Quadratic and Trigonometry for JEE #2

The solutions are given by $\sin\theta = \frac{-b\pm\sqrt{b^2-4ac}}{2a}$ , giving us:

$\sin x + 2\sin y = \frac{-b\mp\sqrt{b^2-4ac}}{2a}+2\frac{-b\pm\sqrt{b^2-4ac}}{2a}=1$

$-3b\pm\sqrt{b^2-4ac}=2a$

$b^2-4ac=(2a+3b)^2=4a^2+12ab+9b^2$

$0=a^2+3ab+2b^2+ac$

Therefore the solution is $2015\times 0=\boxed{0}$ .

SinX+SinY×2=1 from here we can say that x=1 & y=0 or x=0 & y=.5 Then the equation must be Sinx(Sinx -1)=0

Let x=0 and y=pi/6 .....now put the values in given quadratic to get relations between a,b and c.....put the values in the given query to get the ans as 0

Sin x + 2 sin y = 1 => either sinx = 0 and sin y = 0.5 or sinx = -1 and sin y = 1. Case 1 : a= 1, b= 0 and c= -1 Case 2 : a= 2, b = -1 and c= 0. In both cases, answer is zero.

As quadratic equation is in terms of variable a,b , c and theta, this represents a family of quadratic equations.
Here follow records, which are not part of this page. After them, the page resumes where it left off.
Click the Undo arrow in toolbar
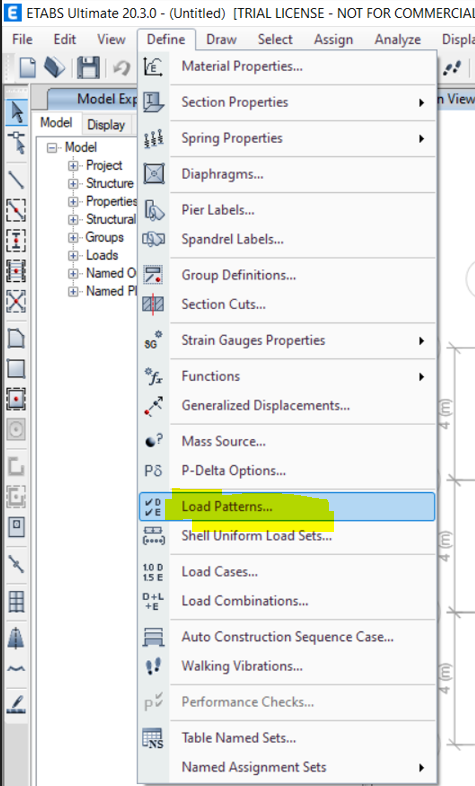475x786 pixels. [122, 68]
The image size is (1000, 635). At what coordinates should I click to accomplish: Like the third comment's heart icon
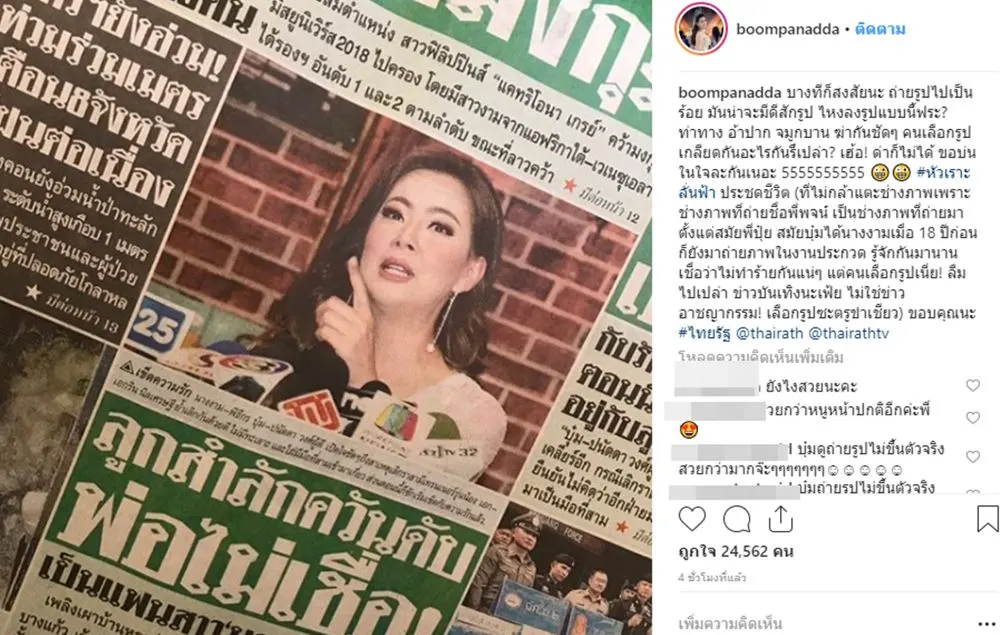click(973, 456)
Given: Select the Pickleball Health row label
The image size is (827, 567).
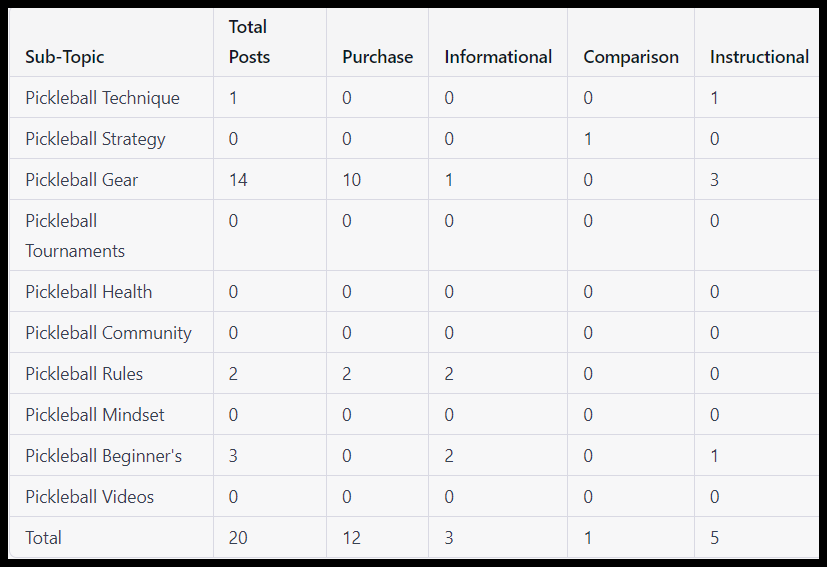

The question asked is to evaluate 2015 * [ a^2 + 2b^2+3ab+ac], and if really depends upon the values of theta chosen, then solution will differ for each value chosen for theta and then answer to the problem would be " can't be determined". I checked my hypothesis with 2 samples of value chosen, if it gives different answer to any other sample values considered, then question can be contested and there can't be any unique solution.